The Nigeria Sovereign Investment Authority (NSIA) recorded a Core Total Comprehensive Income of ₦478.8 billion for the 2025 financial year, up from ₦408.0 billion in 2024, marking a 17.4% year-on-year increase. Core Operating Income rose to ₦525.3 billion ($349.1 million) from ₦498.0 billion the previous year. NSIA Managing Director Aminu Umar-Sadiq attributed the growth to a 138% surge in externally managed investment portfolios and a 10% rise in interest income from financial assets. He cited improved performance across developed and emerging markets as key drivers.
Umar-Sadiq disclosed that NSIA's Net Asset Value reached $3.40 billion, up from an initial $1 billion seed capital, achieving a 10.7% Compound Annual Growth Rate since inception. Total contributions to the fund stand at $2.06 billion, comprising the initial capital and additional inflows of $1.06 billion. The Authority delivered a Return on Equity of 10.5% in 2025, up from 7.2% in 2024, with Return on Assets rising to 9.9% from 7.1%. The NSIA's dollar-denominated net assets grew by 19.8%, from $2.8 billion to $3.4 billion.
The Authority advanced its dual mandate by investing in healthcare, energy, agriculture, technology, and capital markets. Initiatives include the NSIA–JICA Impact Innovation Fund, the NSIA Prize for Innovation, Kasi Cloud, Medserve expansion, and the National Oncology Initiative.
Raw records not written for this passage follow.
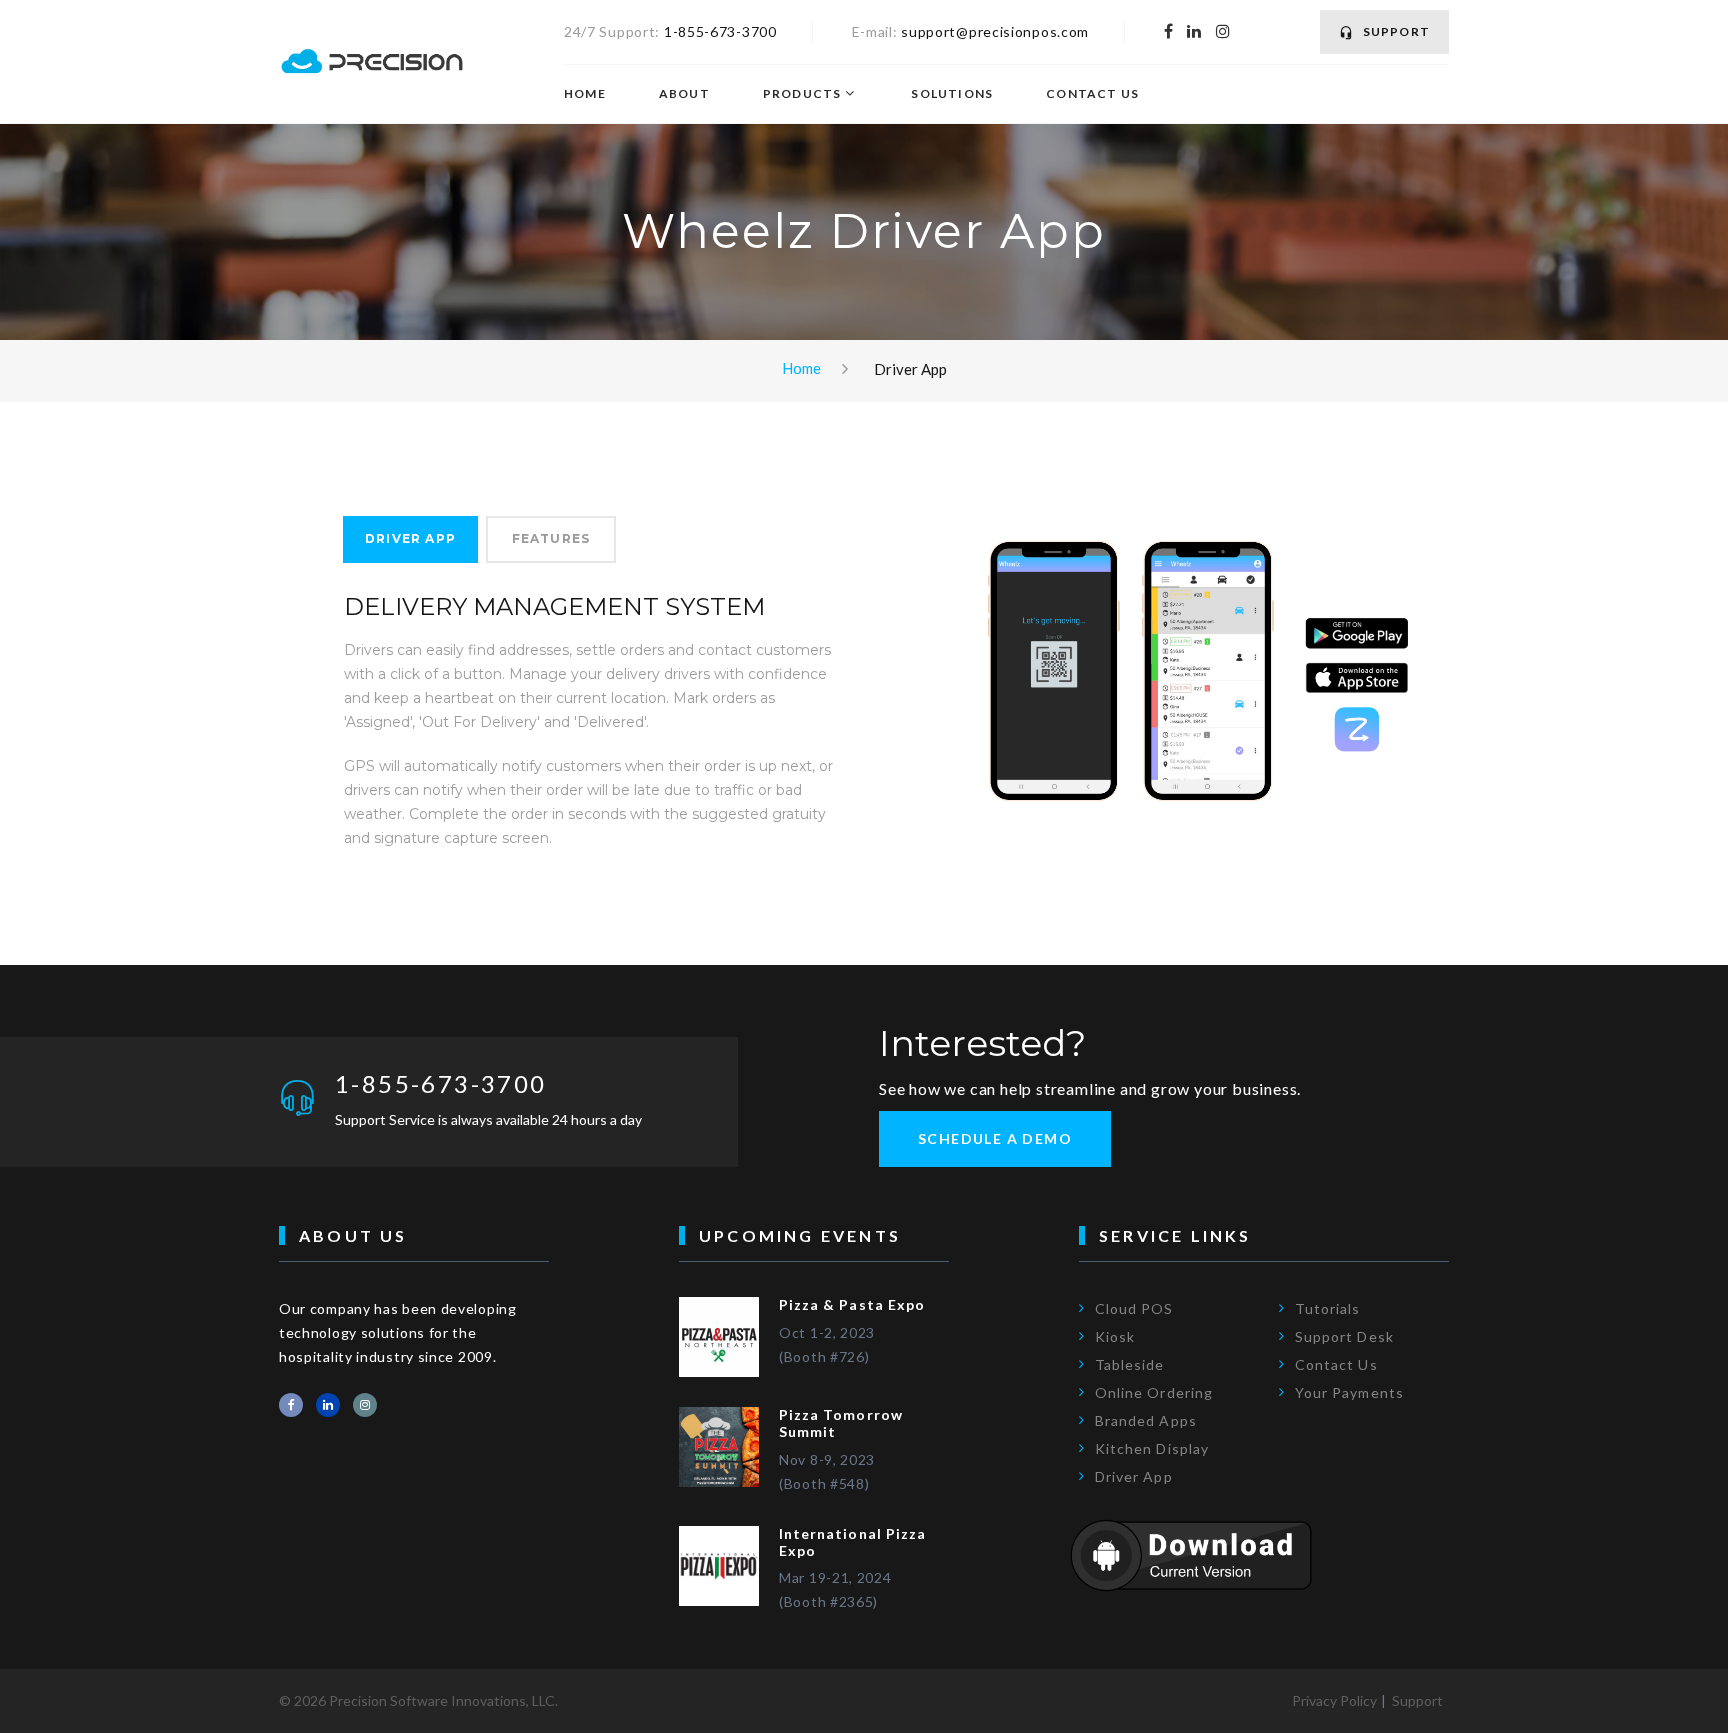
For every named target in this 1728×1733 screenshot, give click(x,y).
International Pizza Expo (852, 1542)
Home (585, 94)
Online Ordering (1154, 1392)
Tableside (1129, 1364)
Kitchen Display (1152, 1448)
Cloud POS (1134, 1308)
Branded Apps (1146, 1420)
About (684, 94)
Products (802, 94)
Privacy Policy (1334, 1700)
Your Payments (1349, 1392)
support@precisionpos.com (995, 31)
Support (1396, 31)
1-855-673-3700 (720, 31)
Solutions (952, 94)
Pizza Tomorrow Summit (841, 1423)
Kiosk (1115, 1336)
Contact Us (1092, 94)
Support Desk (1344, 1336)
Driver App (410, 538)
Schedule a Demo (995, 1138)
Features (551, 538)
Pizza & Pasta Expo (852, 1304)
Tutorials (1327, 1308)
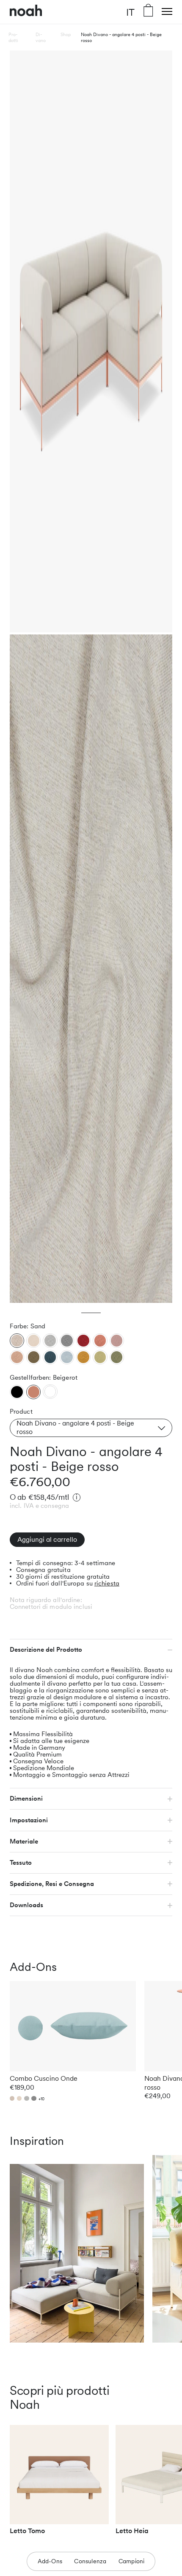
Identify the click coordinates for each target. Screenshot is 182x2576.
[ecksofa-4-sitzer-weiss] (50, 1391)
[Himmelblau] (67, 1357)
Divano (41, 37)
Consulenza (90, 2561)
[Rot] (83, 1340)
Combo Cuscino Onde (43, 2078)
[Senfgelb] (83, 1357)
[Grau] (67, 1340)
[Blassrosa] (117, 1340)
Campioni (132, 2561)
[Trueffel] (33, 1357)
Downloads (26, 1905)
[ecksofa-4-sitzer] (16, 1391)
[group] (59, 2483)
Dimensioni (26, 1798)
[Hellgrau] (50, 1340)
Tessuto (21, 1862)
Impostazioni (29, 1820)
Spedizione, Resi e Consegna (52, 1884)
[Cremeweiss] (33, 1340)
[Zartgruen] (100, 1357)
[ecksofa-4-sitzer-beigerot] (33, 1391)
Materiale (24, 1841)
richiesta (106, 1583)
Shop (66, 34)
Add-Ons (50, 2561)
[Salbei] (117, 1357)
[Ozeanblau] (50, 1357)
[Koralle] (100, 1340)
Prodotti (13, 37)
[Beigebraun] (17, 1357)
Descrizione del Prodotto (46, 1649)
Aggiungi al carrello (47, 1539)
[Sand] (17, 1340)
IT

Aminu Umar-Sadiq presiding over a 17.4% income jump while Nigeria's broader economy sputters exposes a paradox: world-class financial management exists within a system that rarely rewards it. NSIA's $3.40 billion net asset value proves sovereign funds can thrive, but the real question is how much of that growth tangibly reshapes power, healthcare or jobs for ordinary Nigerians. A well-run fund is no substitute for structural reform—especially when most of its returns remain insulated from public sight.